Monk probó suerte con otros contactos que había hecho a lo largo del río durante el medio año que llevaba en la Policía Fluvial, y nombres que habían aparecido en las notas de Durban, personas que Orme o cualquiera de los demás hombres habían mencionado.
– Buscaba al chico de Tilda la gorda -le dijo una anciana que al negar con la cabeza hizo girar el maltrecho sombrero de paja que llevaba. Se hallaban en la esquina de un callejón a unos treinta metros del muelle. Era un rincón ruidoso, polvoriento y caluroso. La anciana llevaba un cesto lleno de cordones de zapatos y daba la impresión de no haber vendido demasiados-. Desapareció de repente. Le dije que a lo mejor había ido a robar y lo habían pillado, pero ella tenía miedo de que hubiese caído en las garras de Phillips. Podría ser. Es tonto de remate.
– ¿Qué ocurrió? -preguntó Monk, armado de paciencia.
– El tontolaba se cayó al agua y lo pescaron unos gabarreros que se lo llevaron hasta Gravesend. Volvió al cabo de tres días, sano y salvo.
Sonrió al recordarlo, como si hallara una profunda satisfacción en ello.
– ¿Pero el señor Durban buscó al chico?
– Pues sí, ya se lo he dicho. Él fue quien lo encontró en Gravesend y lo trajo de vuelta. De lo contrario podrían haberlo embarcado y hubiese acabado sirviendo de cena para unos caníbales de los Mares del Sur. Es lo que les digo a mis chicos: haced lo que os digo o se os llevarán, os hervirán y os comerán.
La mera idea le dio un estremecimiento a Monk.
– Supongo que pensó que Phillips podría haberse quedado con el chico -dijo la anciana, un tanto adusta. Dejó de sonreír-. Es una verdadera lástima que el señor Durban esté muerto. Era el único que quizás hubiese acabado con Phillips. No aguantaba las tonterías de nadie, desde luego, pero era un hombre justo, y nada le parecía demasiada molestia si te veía deprimida.
Scuff se irguió de repente.
Monk tragó saliva.
– ¿Durban?
– Pues claro -espetó la anciana, fulminándolo con la mirada-. ¿De quién piensa que estaba hablando, del alcalde de Londres? Era muy duro con los canallas, pero blando como el estiércol con los pobres y los enfermos, o con las viejas como yo. No me habría tenido aquí, de pie a pleno sol, y con la boca más seca que la cecina. Me habría dado una taza de té y hasta me habría comprado unos pares de cordones.
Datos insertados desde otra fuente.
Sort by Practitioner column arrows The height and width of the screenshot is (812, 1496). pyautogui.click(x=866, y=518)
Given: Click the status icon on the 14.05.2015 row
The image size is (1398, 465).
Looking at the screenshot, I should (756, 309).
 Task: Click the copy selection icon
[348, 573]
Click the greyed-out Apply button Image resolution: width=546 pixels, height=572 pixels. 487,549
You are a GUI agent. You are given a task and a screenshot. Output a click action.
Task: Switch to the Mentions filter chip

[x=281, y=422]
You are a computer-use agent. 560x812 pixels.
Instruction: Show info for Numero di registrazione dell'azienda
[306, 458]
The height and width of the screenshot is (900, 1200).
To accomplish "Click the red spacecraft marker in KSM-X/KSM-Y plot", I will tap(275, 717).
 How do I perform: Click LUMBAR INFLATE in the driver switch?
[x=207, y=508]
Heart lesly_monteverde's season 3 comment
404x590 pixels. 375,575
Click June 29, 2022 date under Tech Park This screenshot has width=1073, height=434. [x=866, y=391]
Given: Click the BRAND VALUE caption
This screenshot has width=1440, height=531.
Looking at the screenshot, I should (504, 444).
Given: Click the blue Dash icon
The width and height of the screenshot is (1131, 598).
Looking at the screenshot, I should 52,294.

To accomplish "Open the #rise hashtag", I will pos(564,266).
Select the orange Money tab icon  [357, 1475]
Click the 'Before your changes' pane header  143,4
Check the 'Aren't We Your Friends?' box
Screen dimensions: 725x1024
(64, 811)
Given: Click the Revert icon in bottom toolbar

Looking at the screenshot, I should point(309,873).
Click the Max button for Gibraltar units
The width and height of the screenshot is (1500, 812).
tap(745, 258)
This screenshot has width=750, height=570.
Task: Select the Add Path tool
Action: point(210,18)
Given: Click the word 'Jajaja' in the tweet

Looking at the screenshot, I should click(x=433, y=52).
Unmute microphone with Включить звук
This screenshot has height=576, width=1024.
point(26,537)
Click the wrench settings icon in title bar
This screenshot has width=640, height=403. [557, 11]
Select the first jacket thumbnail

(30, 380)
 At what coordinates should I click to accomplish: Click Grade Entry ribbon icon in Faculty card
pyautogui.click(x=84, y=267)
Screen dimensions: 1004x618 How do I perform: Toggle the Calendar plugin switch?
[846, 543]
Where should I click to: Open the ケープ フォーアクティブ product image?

– ¿Por qué buscaba al hijo de Tilda?
Monk tenía que aprovechar el momento de amabilidad, no fuera a ser que luego se le escapara la oportunidad.
– ¡Porque tenía miedo de que Phillips se lo hubiera quedado, ya se lo he dicho! -replicó la anciana, enojada.
– ¿Era posible?
– Él lo sabía. Hizo todo lo que pudo por pillar a ese canalla, y luego se mató. Y ahora los lerdos de la Policía Fluvial no valen para nada que no sean contrabandistas, carteristas y unos cuantos escamoteadores.
Se refería a los ladrones que robaban bienes en los barcos y los bajaban a tierra escondidos en bolsillos diseñados ex profeso en el interior de sus abrigos. El reproche le escoció menos de lo que Monk hubiese imaginado, y lanzó una mirada de advertencia a Scuff para que no saltara en su defensa.
– Así pues, ¿iba a capturar a Phillips? -preguntó Monk con mucha soltura. La anciana lo miró de la cabeza a los pies.
– ¿Quiere un par de cordones? -le preguntó ella a su vez.
Monk sacó del bolsillo una moneda de dos peniques y se la dio. Ella le dio los cordones.
– Usted no es lo bastante hombre para hacerlo -respondió la anciana-. ¿Tiene que preguntarle a una vieja como yo cómo se hace?
Scuff ya no pudo aguantar más.
– ¡Métete en tus asuntos, vacaburra! -dijo enfurecido-. ¡El señor Monk ha colgado a más asesinos que cenas calientes hayas tomado o te hubiera gustado tomar! El señor Durban tampoco pilló a Phillips y tú no ayudas para nada. ¿Dónde está su barco, eh? ¿Quién entra y sale de allí? ¿Quién hace quemaduras a los niños cuando desobedecen? ¿Quién los mata y por qué, eh? ¿Acaso sabes de qué estás hablando, viejo saco de huesos?